Lähmungserscheinungen meist einer Hälfte des Gesichts treten durch Schädigung des Nervus Facialis auf und heißen daher "Facialisparesen." Wenn das im Rahmen eines Schlaganfalls passiert, spricht man von einer zentralen Facialisparese. Die Lähmung hat Einfluss auf das äußere Erscheinungsbild unseres Gesichts, auf Essen, Trinken, Sprechen sowie die Mund- und Zahnpflege und bedarf therapeutischer Begleitung, um die Nervenregeneration bestmöglich zu unterstützen und Spätfolgen zu vermindern.

Im Zuge von HNO-Tumoren, operativer Entfernung, Bestrahlung und Chemotherapie kann es zu einer Beeinträchtigung des Sprechens und des Schluckens kommen.

Neben dem genauen Status bezüglich bisher durchgeführter Tumorbehandlung, mitbetroffener Strukturen etc. bestimmen auch individuelle Interessen oder eine eventuell bestehende Berufstätigkeit  die gemeinsam definierten Therapieziele.

Tumoren und ihre Behandlung können das Essen und Trinken beeinflussen, als Logopädin stehe ich Ihnen hier beratend und mit individuell angepassten Übungen zur Seite.

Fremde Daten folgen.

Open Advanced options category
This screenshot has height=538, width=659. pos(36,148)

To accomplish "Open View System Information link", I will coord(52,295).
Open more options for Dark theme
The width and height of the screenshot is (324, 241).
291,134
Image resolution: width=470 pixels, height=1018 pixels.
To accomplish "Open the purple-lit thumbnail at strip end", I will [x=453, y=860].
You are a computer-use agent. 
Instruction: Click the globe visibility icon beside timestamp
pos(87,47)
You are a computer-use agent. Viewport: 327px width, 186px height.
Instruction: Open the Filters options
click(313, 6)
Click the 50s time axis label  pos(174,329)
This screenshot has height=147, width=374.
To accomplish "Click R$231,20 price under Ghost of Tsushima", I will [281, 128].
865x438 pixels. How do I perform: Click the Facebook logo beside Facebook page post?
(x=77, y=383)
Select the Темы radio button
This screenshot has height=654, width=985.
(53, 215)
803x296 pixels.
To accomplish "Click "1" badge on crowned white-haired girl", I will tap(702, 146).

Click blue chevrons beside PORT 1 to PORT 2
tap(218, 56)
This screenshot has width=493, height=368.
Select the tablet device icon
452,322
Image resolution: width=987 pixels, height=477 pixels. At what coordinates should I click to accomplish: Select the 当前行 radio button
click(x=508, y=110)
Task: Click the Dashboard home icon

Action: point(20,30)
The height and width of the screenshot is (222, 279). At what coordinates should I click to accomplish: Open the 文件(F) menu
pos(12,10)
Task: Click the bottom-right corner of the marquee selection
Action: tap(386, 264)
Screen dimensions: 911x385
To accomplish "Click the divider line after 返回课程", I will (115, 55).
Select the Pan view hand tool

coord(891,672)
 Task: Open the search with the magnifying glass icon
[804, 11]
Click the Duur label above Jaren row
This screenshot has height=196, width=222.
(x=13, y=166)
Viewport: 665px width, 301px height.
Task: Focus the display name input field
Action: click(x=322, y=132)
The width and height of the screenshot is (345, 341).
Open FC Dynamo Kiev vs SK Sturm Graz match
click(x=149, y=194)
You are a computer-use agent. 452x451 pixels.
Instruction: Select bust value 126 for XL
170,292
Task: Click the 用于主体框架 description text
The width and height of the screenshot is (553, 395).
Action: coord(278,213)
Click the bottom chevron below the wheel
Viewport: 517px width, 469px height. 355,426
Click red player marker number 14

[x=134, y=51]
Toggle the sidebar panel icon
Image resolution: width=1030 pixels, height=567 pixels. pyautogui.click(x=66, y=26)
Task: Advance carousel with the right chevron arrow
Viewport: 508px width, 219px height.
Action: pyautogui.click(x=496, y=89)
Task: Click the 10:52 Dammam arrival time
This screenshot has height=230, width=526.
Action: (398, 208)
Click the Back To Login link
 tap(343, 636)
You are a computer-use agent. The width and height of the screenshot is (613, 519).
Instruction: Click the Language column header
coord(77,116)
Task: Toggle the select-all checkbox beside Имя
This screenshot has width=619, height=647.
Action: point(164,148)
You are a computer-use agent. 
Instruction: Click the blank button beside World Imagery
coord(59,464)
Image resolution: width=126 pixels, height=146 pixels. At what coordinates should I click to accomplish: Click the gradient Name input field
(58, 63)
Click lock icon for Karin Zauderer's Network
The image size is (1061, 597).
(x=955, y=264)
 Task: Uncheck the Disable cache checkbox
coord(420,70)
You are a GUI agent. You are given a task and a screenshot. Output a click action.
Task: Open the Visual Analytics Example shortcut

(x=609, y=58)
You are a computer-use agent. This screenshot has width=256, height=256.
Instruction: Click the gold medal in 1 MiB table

Lähmungserscheinungen einer oder manchmal auch beider Gesichtshälften treten durch Schädigung des Nervus Facialis auf und heißen daher "Facialisparesen." Sie können beispielsweise infolge einer Entzündung (z.B Herpes Zoster), aber auch gänzlich ohne bekannte Ursache auftreten (Bell´s Palsy, idiopathische Facialisparese). Die Lähmung hat je nach Art und Intensität der Nervenschädigung u.a. Einfluss auf die Augengesundheit, Trinken, Essen, Sprechen, Lächeln, die ästhetische Wahrnehmung des Gesichts und die Mund- und Zahngesundheit. 
In der Therapie stehen uns neben funktioneller Elektrostimulation und Biofeedback (STIWELL®) auch eine Vielzahl an weiteren Möglichkeiten zur Verfügung, die an Sie persönlich angepasst werden.